C'est dommage ! car je prefererai ne pas bouger le hdd d'origine car il beneficie de tampons.

Le data doubler de owc est compatible sata III si j'ai bien compris, reste à trouver un vendeur en France.


----------



## Ram Dam Area (25 Juin 2012)

petitchemin a dit:


> Merci !
> 
> ---------- Nouveau message ajouté à 16h09 ---------- Le message précédent a été envoyé à 15h45 ----------
> 
> ...



Attention, cette recommandation est valable parce que sur les MBPro d'avant fin 2011 c'est la nappe d'origine du superdrive qui est en SATA II. Rien à voir avec le caddy, puisque le disque dur que tu intègres au caddy sera relié via la nappe SATA qui relie le superdrive.

Pour vérifier si ta nappe est en SATA 2 ou 3, il faut que tu ailles dans la rubrique "à propos de ce mac" "Rapport Système""ATA Série". Dans la colonne de droite tu as deux lignes "Intel 6 Series Chipset". La première ligne, c'est ton disque dur principal, la seconde c'est la nappe de ton superdrive.

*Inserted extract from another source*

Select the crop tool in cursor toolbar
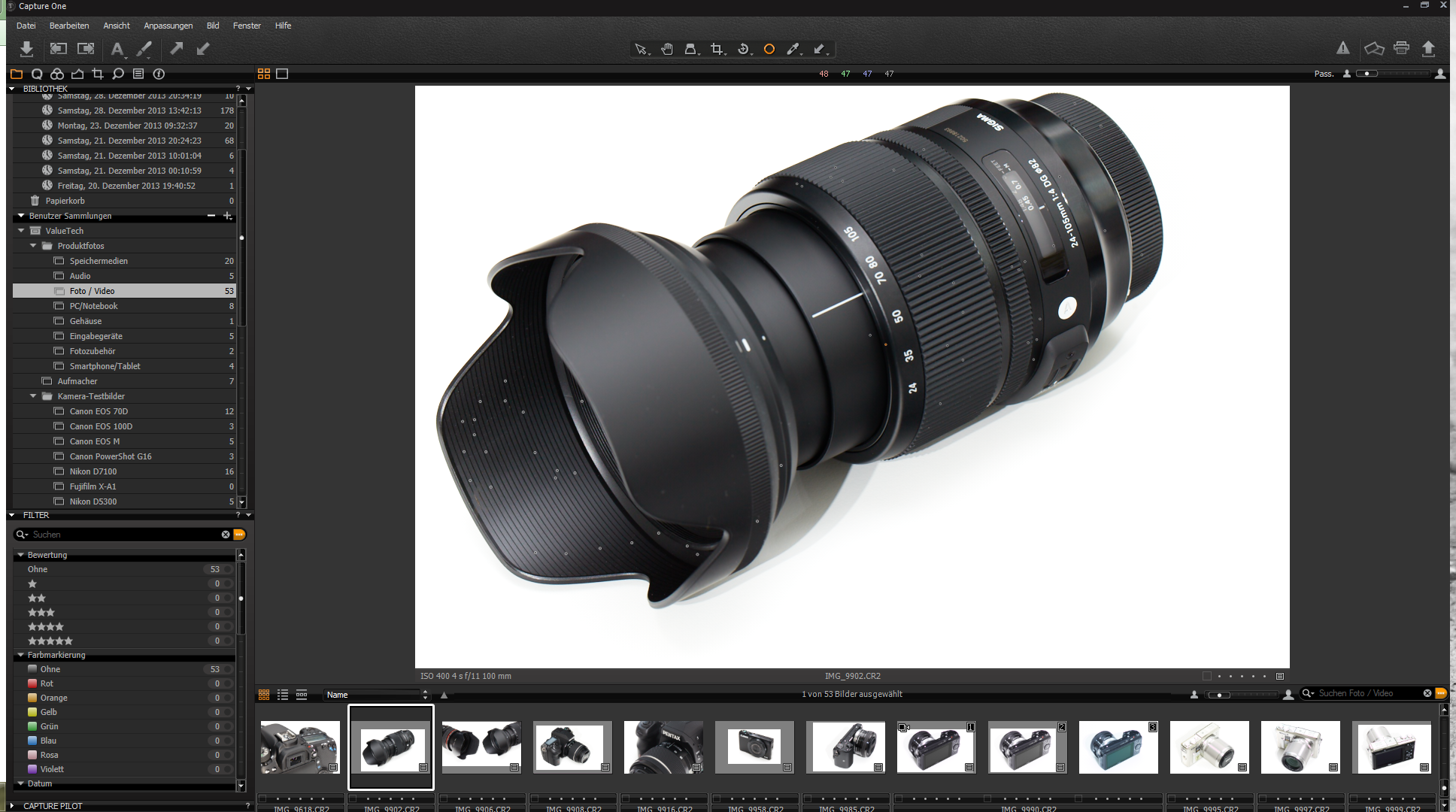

Et en regardant la vitesse de liaison, tu verras que la première est à 6 gigabits seconde, soit en SATA III et la seconde en 3 gigabits seconde, soit SATA II. Certains Macbook pro, on ne sait par quel miracle, ont les deux nappes en SATA III, donc pour ceux là, la place du SSD importe peu. Pour les autres, le SSD doit absolument être connecté au premier port, sinon, on perd les avantages du SATA III.


----------



## kookix (25 Juin 2012)

MBP 13" early 2011 i5
Pour ma part j'ai bien la liaison Superdrive en 6Gb




Uploaded with ImageShack.us
Ram Dam Area tu as bien un MBP 13" early 2011 ? Pas de soucis au niveau du SSD, freezes, beachball ? quel modele de SSD as tu ?


----------



## elamapi (25 Juin 2012)

Je reverifie ce soir, perso, j'ai un early 2011, modele MC700F/A et je crois bien ne pas avoir vu de 6G/s sur la nape du SD.


----------



## Ram Dam Area (25 Juin 2012)

kookix a dit:


> MBP 13" early 2011 i5
> Pour ma part j'ai bien la liaison Superdrive en 6Gb
> 
> 
> ...



Bravo à toi. Cool d'avoir deux ports en SATA III.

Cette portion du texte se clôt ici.